9Dans le cadre alternatif que Rimondi nous propose, le détail ethnographique qu’il présente lors des dialogues avec musiciens et chercheurs plus et moins connus (cf. la série d’entretiens rassemblés sous le titre de Dialoghi dans la deuxième partie de l’ouvrage) et l’élaboration théorique sous forme de brèves et denses incursions à caractère philosophique (la série de Monologhi qui se veut son moteur théorique dès le départ), se forme, dans ce livre, un entre-deux qui nous sollicite à poursuivre la tâche de débusquer d’autres figures encore bien méconnues telles celle du DJ (pensons à ceux qui, sans le jazz, ne le seraient pas devenus : John Tejada, DJ Food ou LTJ Bukem), du poète/militant/chanteur et précurseur du hip hop Gil Scott-Heron ou encore du collectif Cinematic Orchestra et, last but not least, de la jazzwoman que Rimondi valorise par de nombreux renvois non seulement à des figures canoniques telles Billie Holiday ou Mary Lou Williams, mais aussi par des renvois aux théoriciennes de l’afro-americanité telles Angela Davis, Sherry Tucker, Farah Jasmine Griffin et bell hooks7.

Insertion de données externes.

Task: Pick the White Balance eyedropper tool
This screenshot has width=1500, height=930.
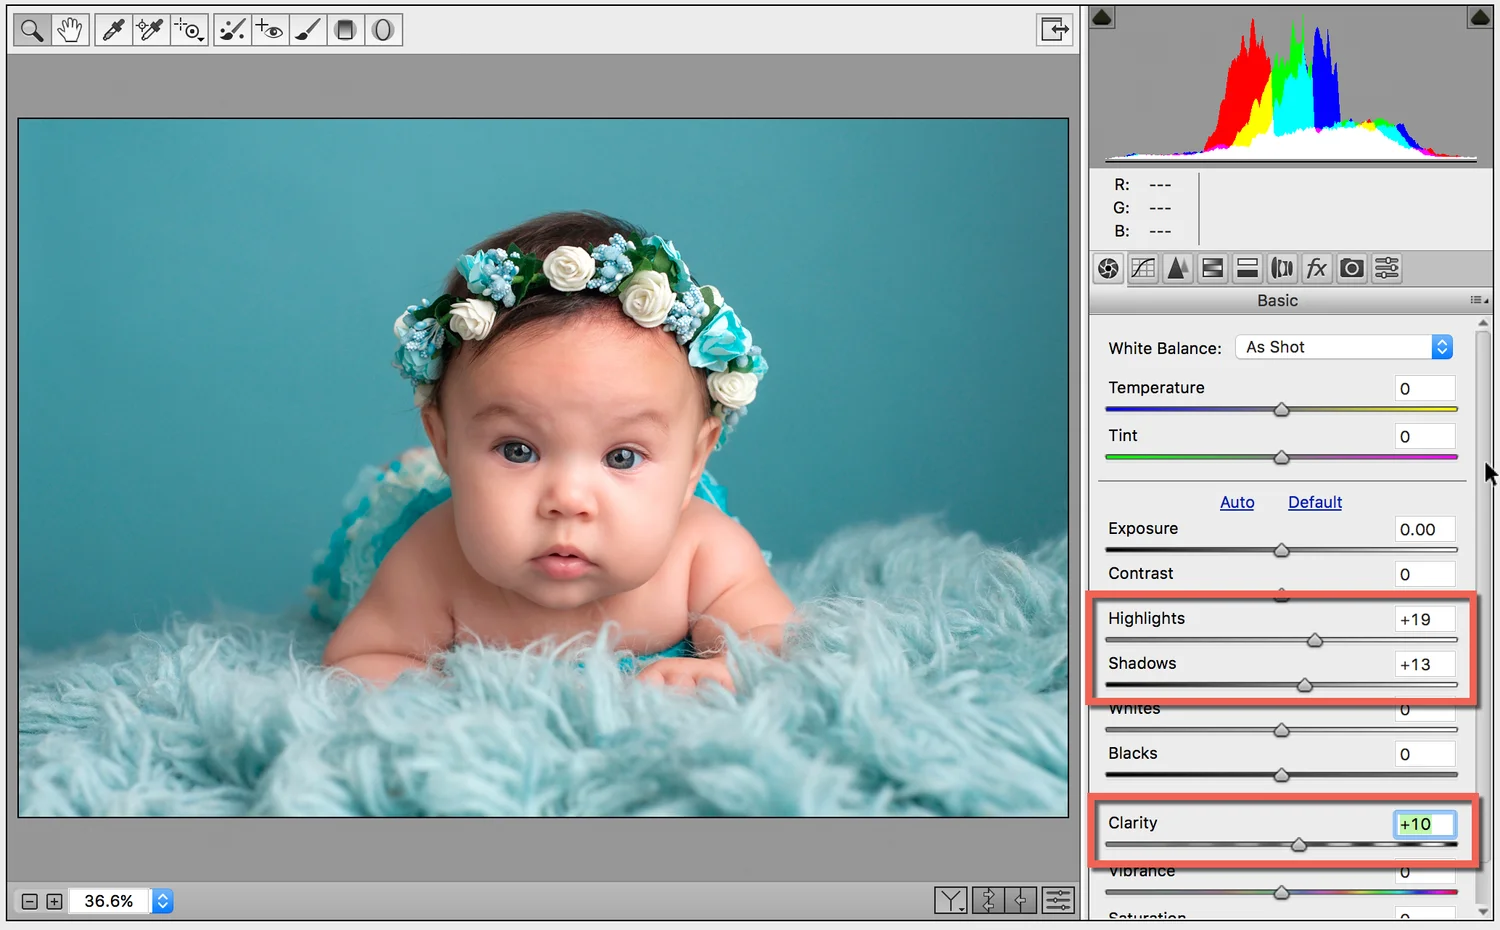Action: point(112,29)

10Une psychanalyse du fait musical en général – et non seulement du fait jazzistique – va devoir ainsi compter avec Il suono in figure pour que soit fondée, à nouveaux frais, une ontologie du sensible et pour qu’une autre ampleur soit donnée à la question de la double impulsion féminine – l’Afrique et la langue maternelle – qu’est l’événementalité jazzistique lorsqu’elle réussit à se soustraire aux dispositifs de capture hyperindustriels contemporains et lorsqu’elle demeure ancrée à son projet d’ouverture du temps par le maintien d’une temporalité qui « se soustrait à toute finalité téléologique et, par le refus de s’assujettir aux métaphores du développement et du progrès réussit à prendre en charge la condition humaine, celle qui est au milieu – comme dirait Deleuze – et qui, à chaque instant, et de manière imprévisible, peut commencer ou finir »8.

Notes   

1  « Forme dinamiche in grado di restare a lungo latenti o du risvegliarsi improvvisamente, create nel tempo ma in grado di sopravvivere ai suoi mutamenti : la nota blu, la voce incorporata, la forma patica, la memoria delle immagini, e poi ancora la musica come lingua materna, il montaggio pulsionale […] » (p. 13).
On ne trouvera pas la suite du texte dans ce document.